Galleria del Teatro, Castel San Giovanni, Piacenza, 2014

 

A cura di Roberto Borghi

 

 

 

Parafrasando un libro cruciale di Filiberto Menna[1] si potrebbe parlare di una linea apocalittica dell’arte moderna che ha il suo fulcro nell’informale. Pressoché in tutto l’informale: cioè non soltanto in quello più vistosamente impregnato di angosce postatomiche. Persino la riflessione sugli Ultimi naturalisti[2] di Francesco Arcangeli ha come premessa che «il nostro occhio è inquietato dalle dimensioni moltiplicate, dalle ipotesi nucleari; è inquietato mentre guarda, mentre sogna, mentre ricorda».

Se rievoco le parole che il critico bolognese scriveva nel 1954 è perché quello sforzo di «ritentare la natura» («la natura traboccante, inquieta, eppure ancora terribilmente amorosa» la cui «proporzione sfugge alla misura intellettuale») coinvolge anche l’intero percorso espressivo di Primo Sanguini.
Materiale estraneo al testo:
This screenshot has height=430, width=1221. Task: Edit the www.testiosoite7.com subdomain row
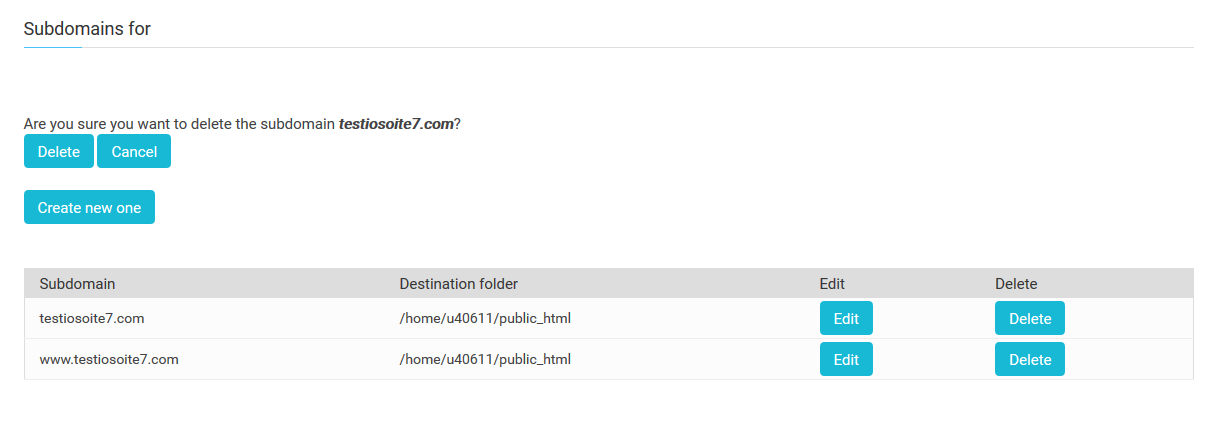point(846,360)
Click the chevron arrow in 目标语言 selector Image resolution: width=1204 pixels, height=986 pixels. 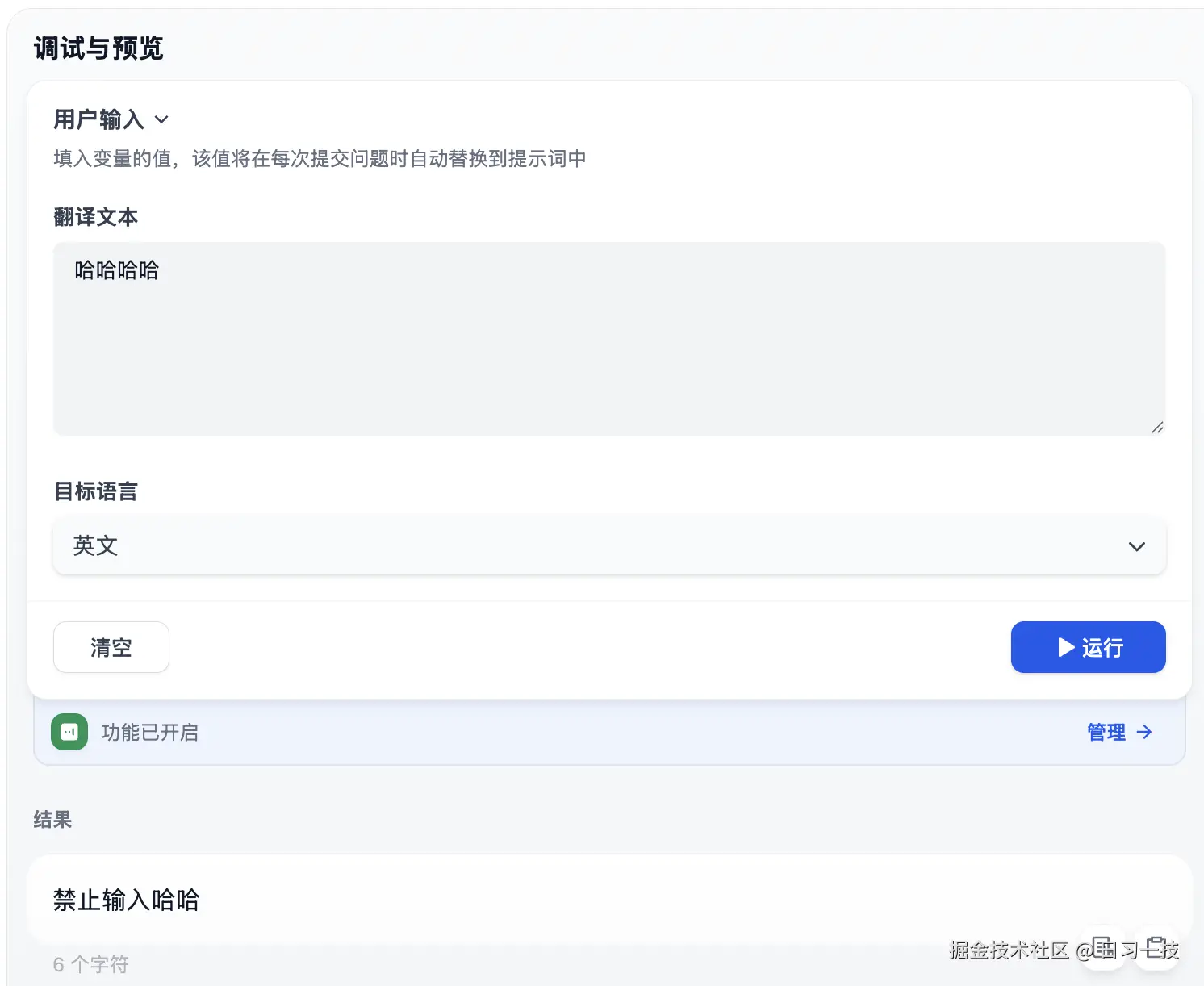1136,546
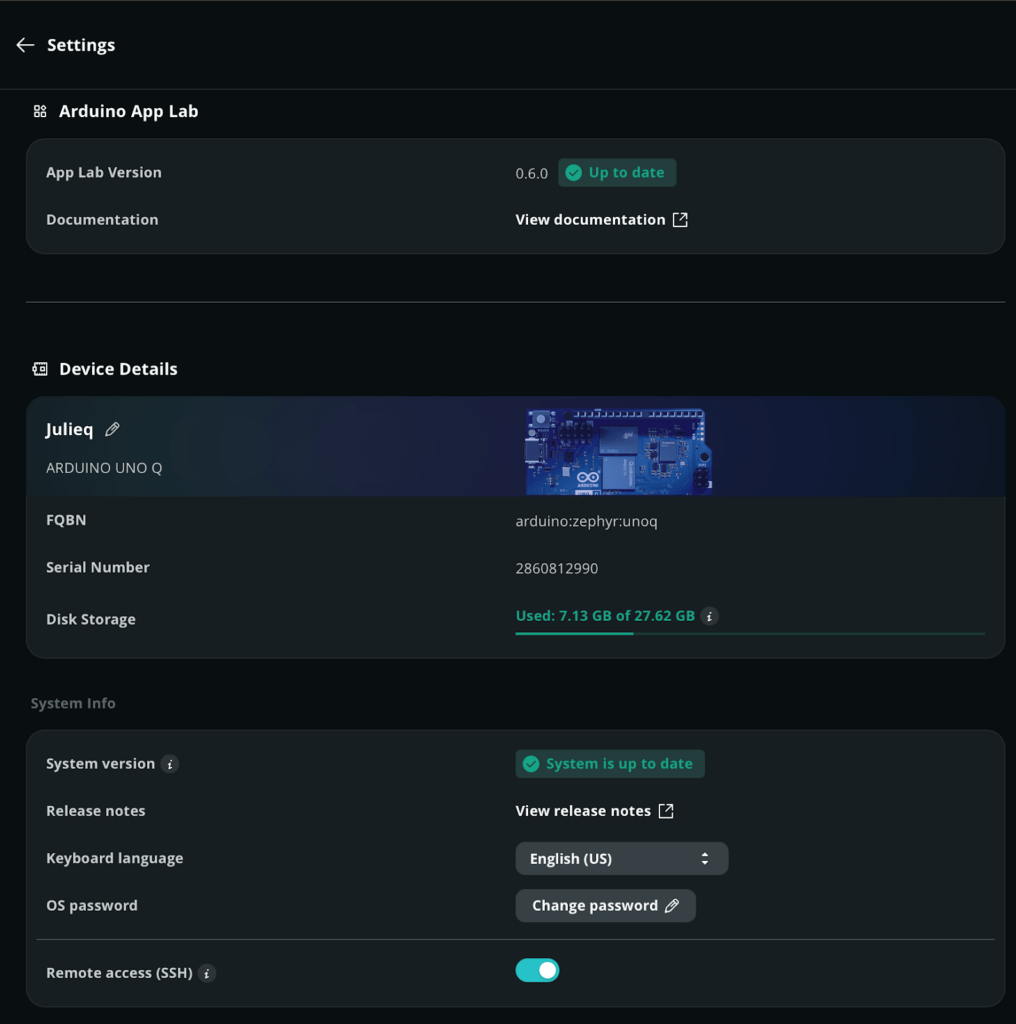Image resolution: width=1016 pixels, height=1024 pixels.
Task: Click the pencil icon to rename Julieq
Action: (x=113, y=429)
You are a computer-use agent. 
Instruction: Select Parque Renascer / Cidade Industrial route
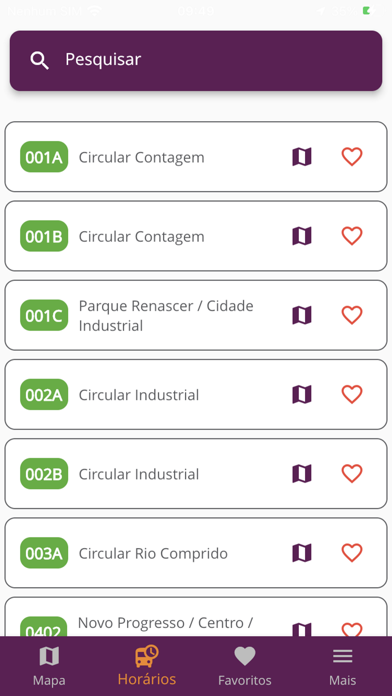196,315
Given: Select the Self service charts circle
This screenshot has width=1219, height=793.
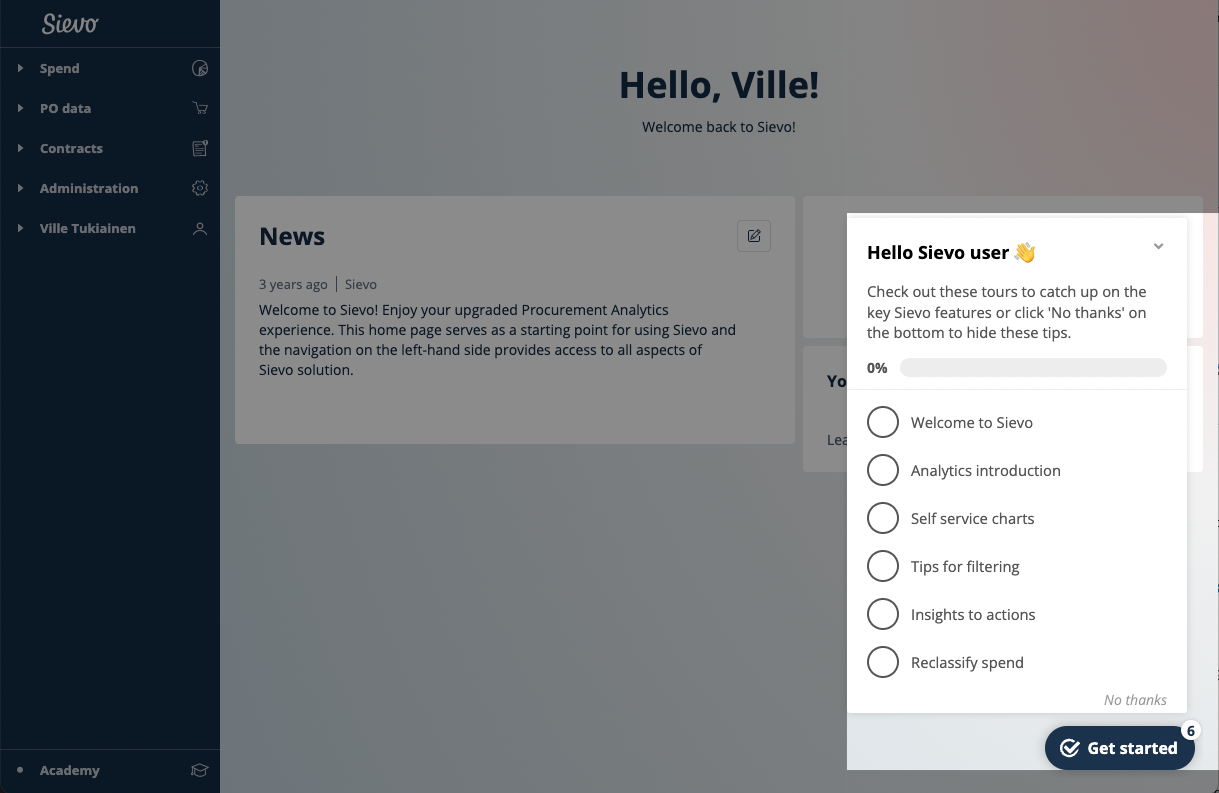Looking at the screenshot, I should pyautogui.click(x=883, y=519).
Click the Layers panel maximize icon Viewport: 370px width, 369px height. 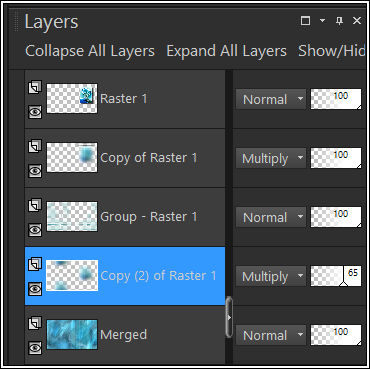click(305, 21)
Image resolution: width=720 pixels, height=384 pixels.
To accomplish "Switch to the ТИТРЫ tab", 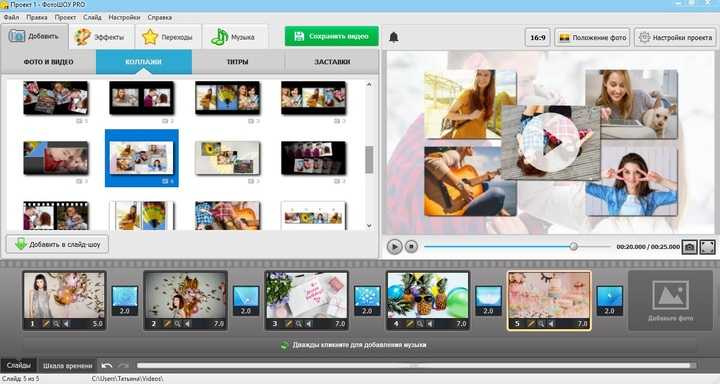I will click(237, 62).
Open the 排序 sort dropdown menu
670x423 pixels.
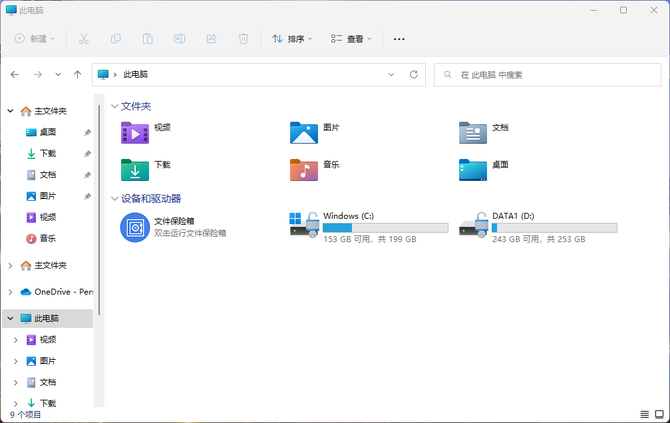coord(292,39)
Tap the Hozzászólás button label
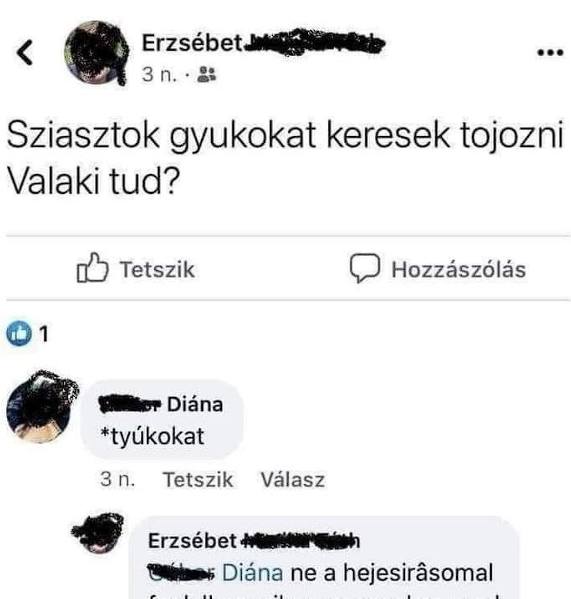 [x=459, y=269]
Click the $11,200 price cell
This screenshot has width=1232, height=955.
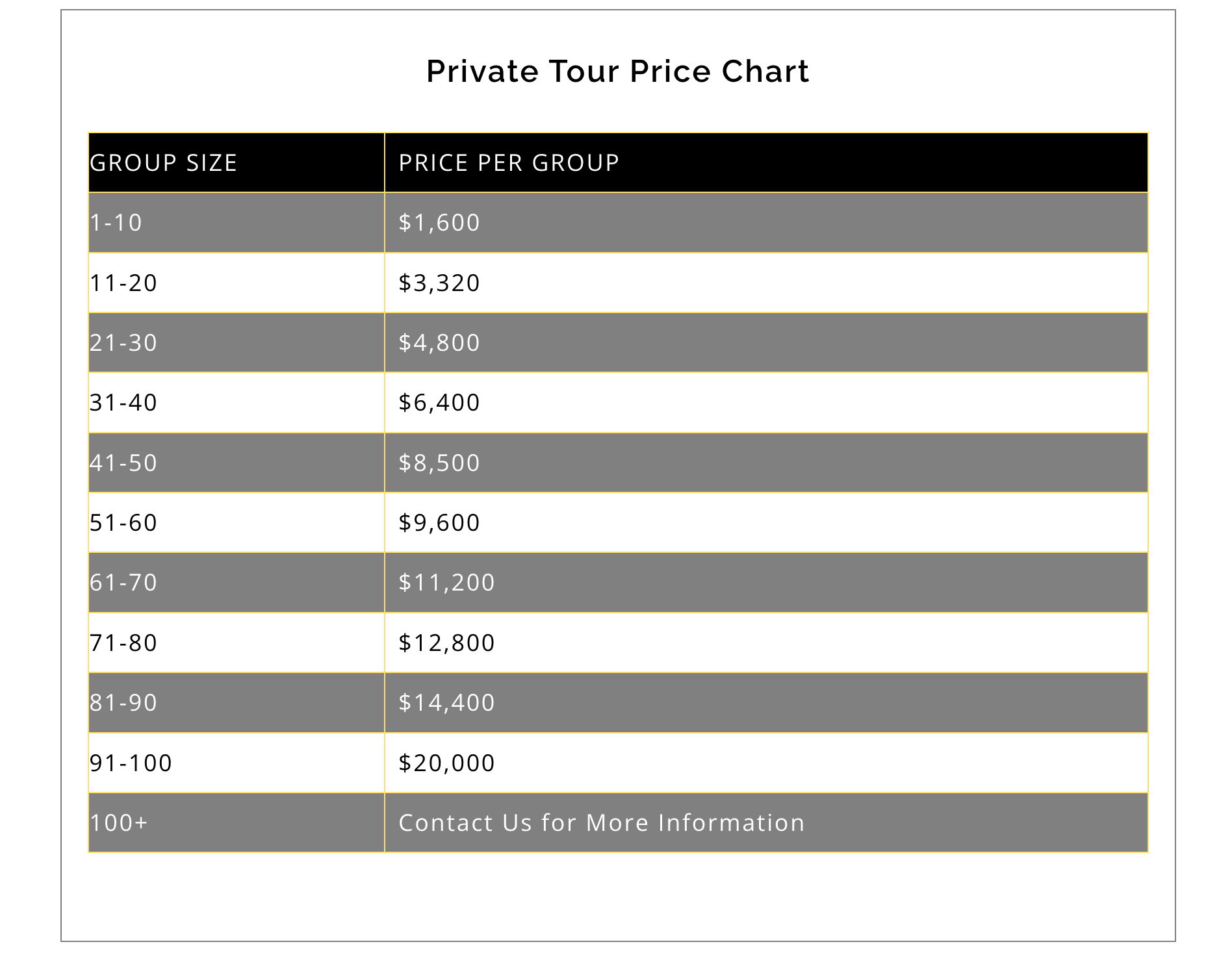coord(446,583)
Nel 1954 Sanguini si è ormai liberato da ogni tentazione realistica e ha coniato un suo linguaggio astratto, nel quale a malapena si intravede «qualche ombra di figura, solo se ombra …, larve umane che si cercano brancolando cieche e amorose nel magma dorato dei colori» (sono ancora parole di Arcangeli). La natura per lui è, ancor prima che vegetazione, acqua: sotto forma di mare, di pioggia, di nuvola, ma pur sempre acqua. Questa materia idrica, di cui la pittura esalta al massimo grado la tattilità, nel corso dei decenni viene sottoposta a un processo di graduale dissolvenza. Accade così che la prominenza del colore, steso sulla tela perlopiù con le mani o con piccoli pezzi di cartone, non cessi di essere rilevante, ma allo stesso tempo evochi un senso di disfacimento, di disintegrazione, talvolta con i toni solenni di un’apocalisse. Però di un’apocalisse gioiosa, nella quale l’occhio è sì «inquietato», ma «il sogno, il ricordo» che lo agitano hanno un tono fausto, e talvolta persino entusiasta.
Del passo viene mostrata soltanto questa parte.